Stated problem - Reproduce the listing lines from the one containing "Task: Follow the yeniakit.com.tr/ link" through the one containing "(x=188, y=38)", both included, changing "Toggle" to "Switch" and keeping everything else the same. Omit the pictures from your answer.

Dataset entries:

⁂

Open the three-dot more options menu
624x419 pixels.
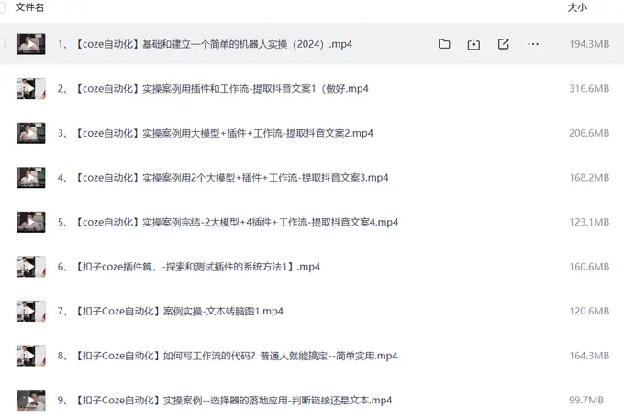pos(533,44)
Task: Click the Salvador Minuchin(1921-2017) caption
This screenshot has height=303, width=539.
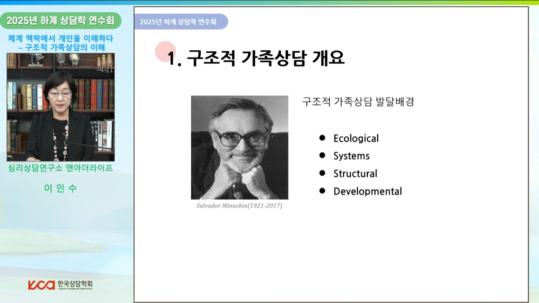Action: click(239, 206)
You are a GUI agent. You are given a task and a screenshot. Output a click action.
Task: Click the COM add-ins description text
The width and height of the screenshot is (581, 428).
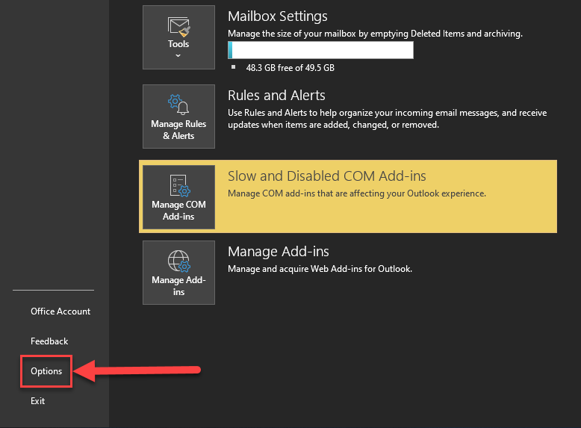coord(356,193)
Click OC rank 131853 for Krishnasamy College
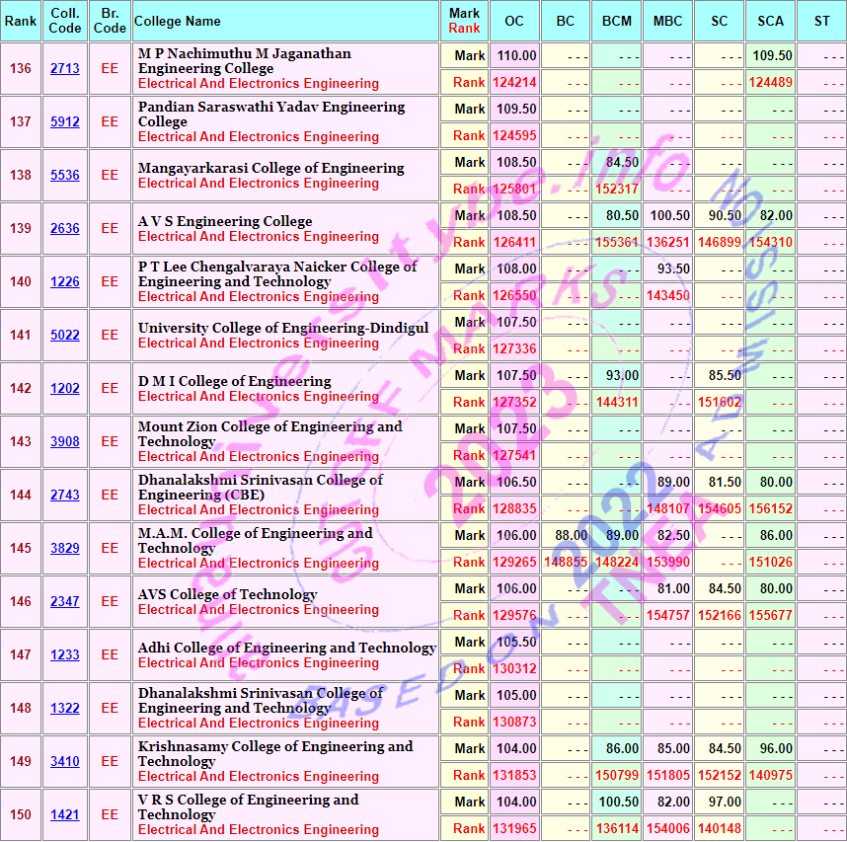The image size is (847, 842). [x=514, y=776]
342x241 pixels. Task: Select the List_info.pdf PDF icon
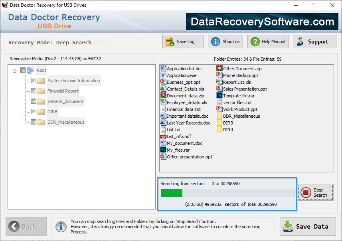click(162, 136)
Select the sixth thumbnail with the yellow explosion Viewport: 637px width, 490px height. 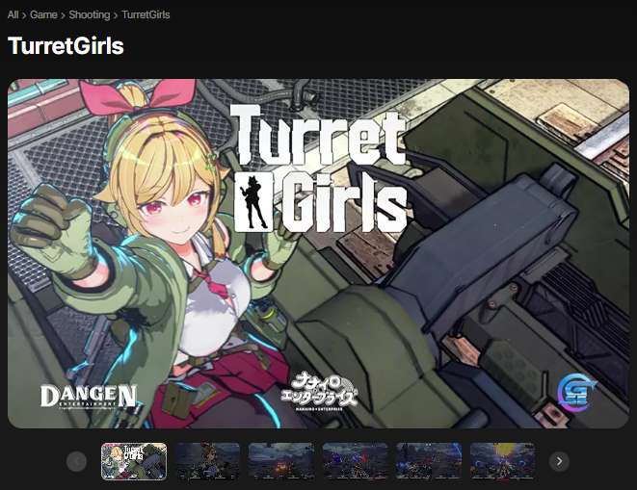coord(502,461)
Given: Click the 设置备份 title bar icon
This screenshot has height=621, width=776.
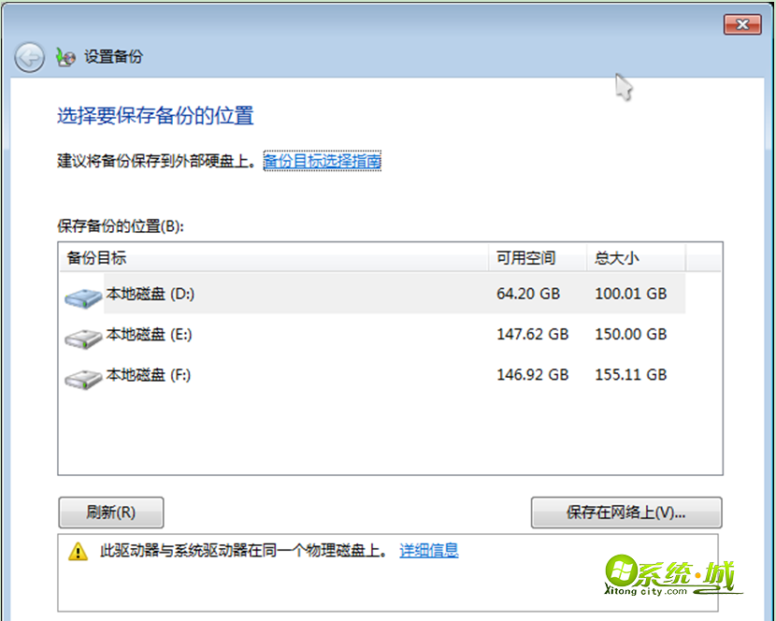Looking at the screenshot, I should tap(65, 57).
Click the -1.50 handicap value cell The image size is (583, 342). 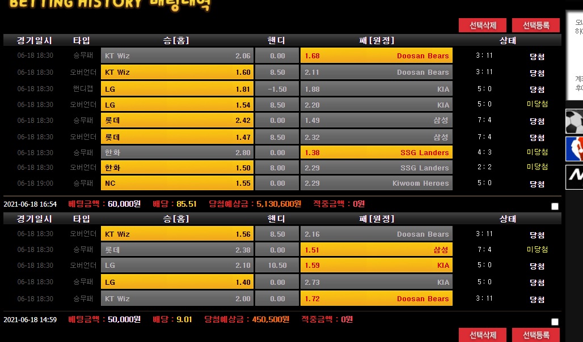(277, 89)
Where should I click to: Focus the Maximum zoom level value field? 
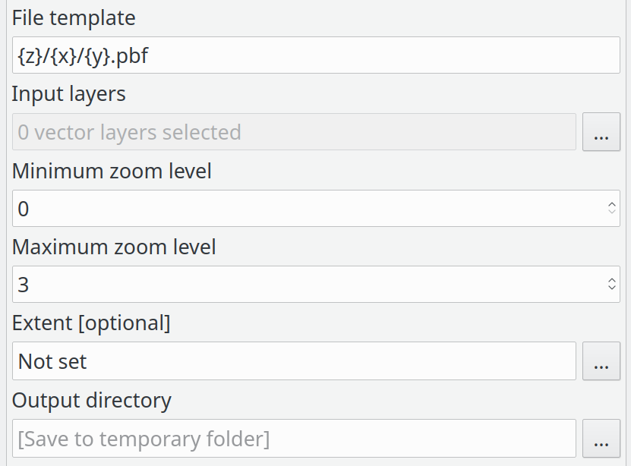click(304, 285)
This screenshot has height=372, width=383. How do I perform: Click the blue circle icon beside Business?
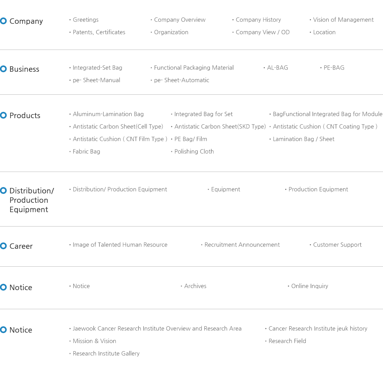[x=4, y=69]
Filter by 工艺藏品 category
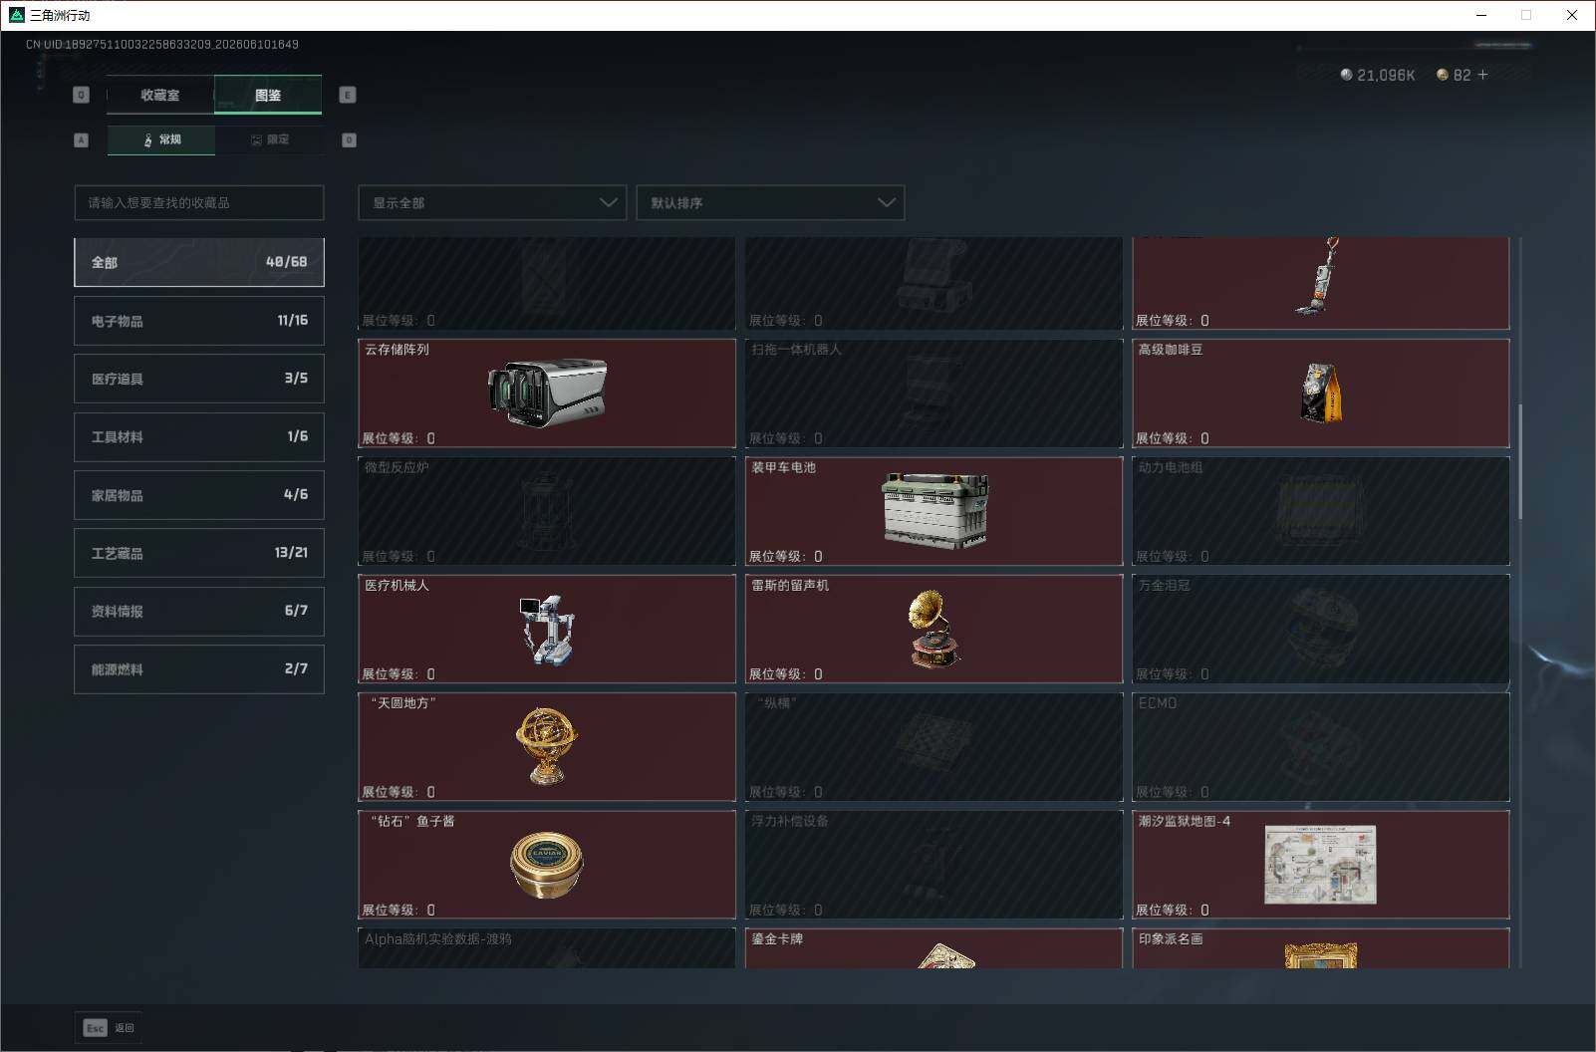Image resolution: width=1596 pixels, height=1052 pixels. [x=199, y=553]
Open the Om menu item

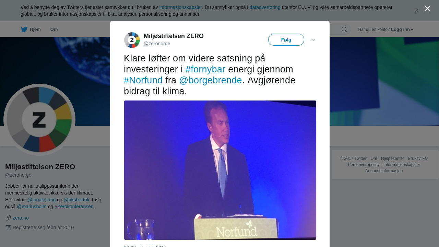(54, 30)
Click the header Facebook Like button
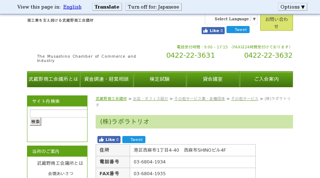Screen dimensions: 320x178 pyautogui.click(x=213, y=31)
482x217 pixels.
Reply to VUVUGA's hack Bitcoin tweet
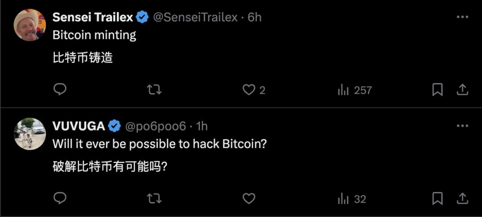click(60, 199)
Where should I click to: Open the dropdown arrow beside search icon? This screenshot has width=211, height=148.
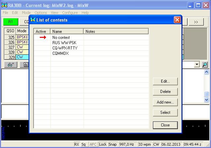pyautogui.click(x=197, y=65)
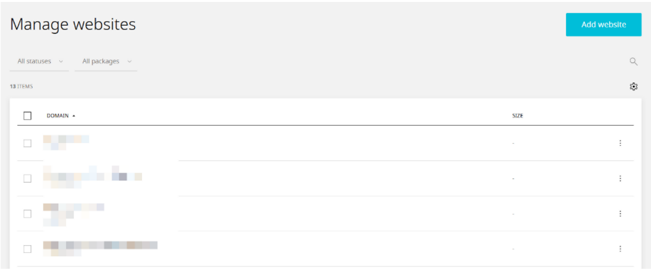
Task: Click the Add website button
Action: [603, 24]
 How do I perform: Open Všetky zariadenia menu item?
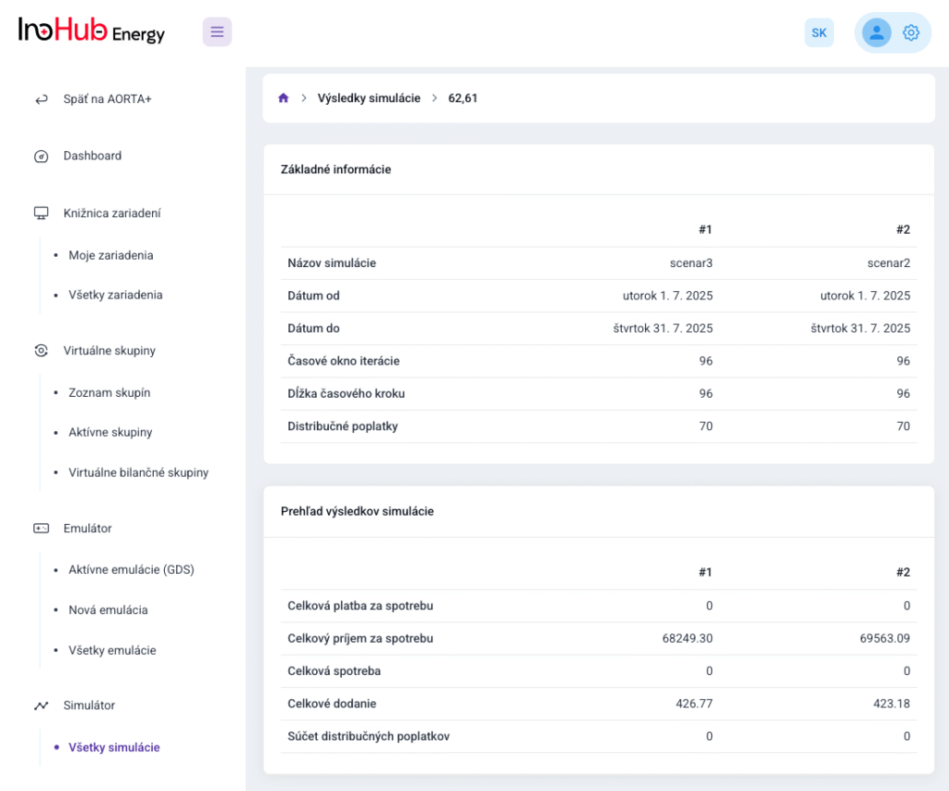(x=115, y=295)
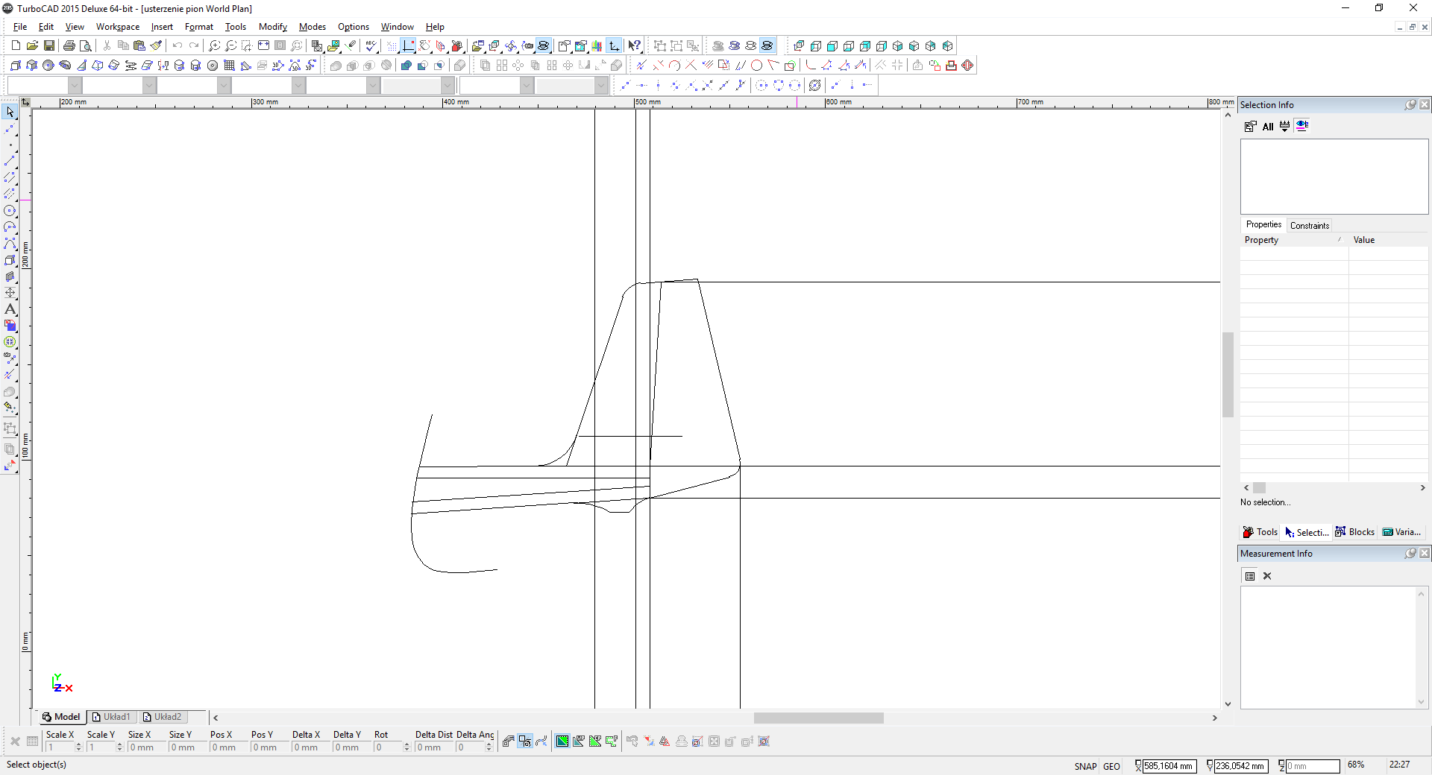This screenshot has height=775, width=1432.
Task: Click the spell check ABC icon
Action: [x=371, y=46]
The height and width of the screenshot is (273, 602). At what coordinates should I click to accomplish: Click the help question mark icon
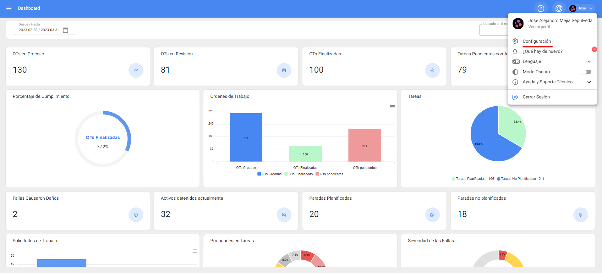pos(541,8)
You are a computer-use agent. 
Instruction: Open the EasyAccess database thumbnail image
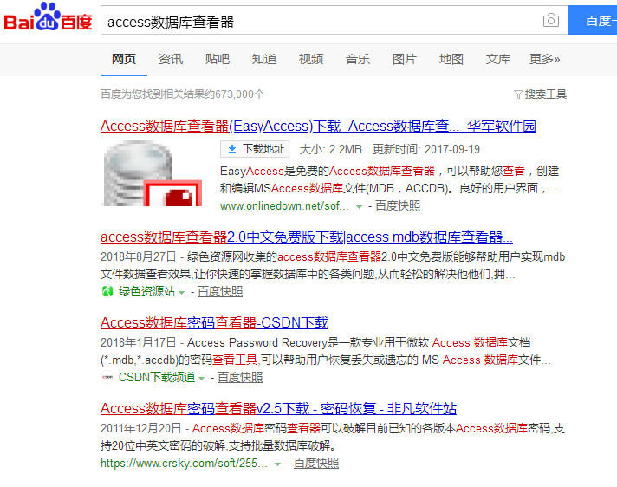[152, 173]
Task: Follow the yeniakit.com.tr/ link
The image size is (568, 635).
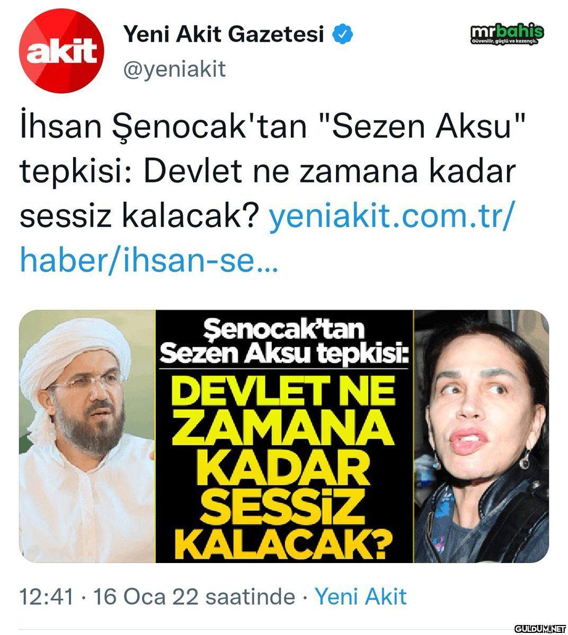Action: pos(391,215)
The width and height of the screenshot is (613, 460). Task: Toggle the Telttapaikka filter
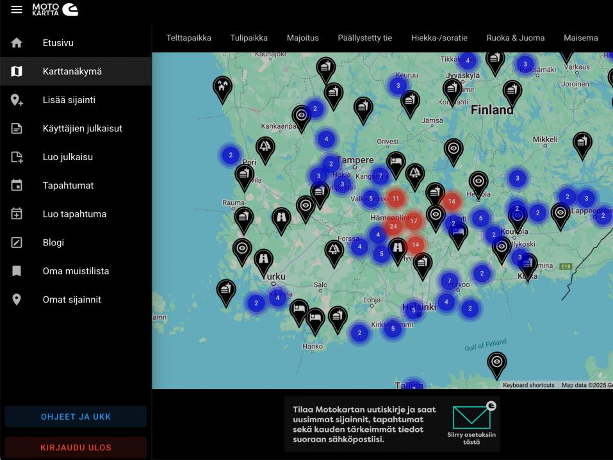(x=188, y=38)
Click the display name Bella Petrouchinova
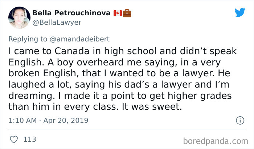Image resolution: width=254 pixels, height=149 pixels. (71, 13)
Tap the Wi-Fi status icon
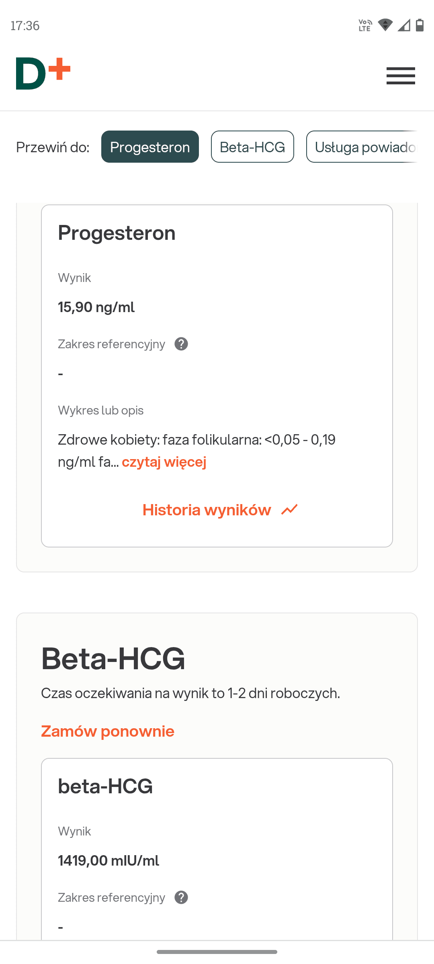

⁂

Output of the exercise -
Task: Follow the yeniakit.com.tr/ link
The image size is (568, 635).
Action: pos(391,215)
The width and height of the screenshot is (613, 460). Task: Switch the Telttapaikka filter
(x=188, y=38)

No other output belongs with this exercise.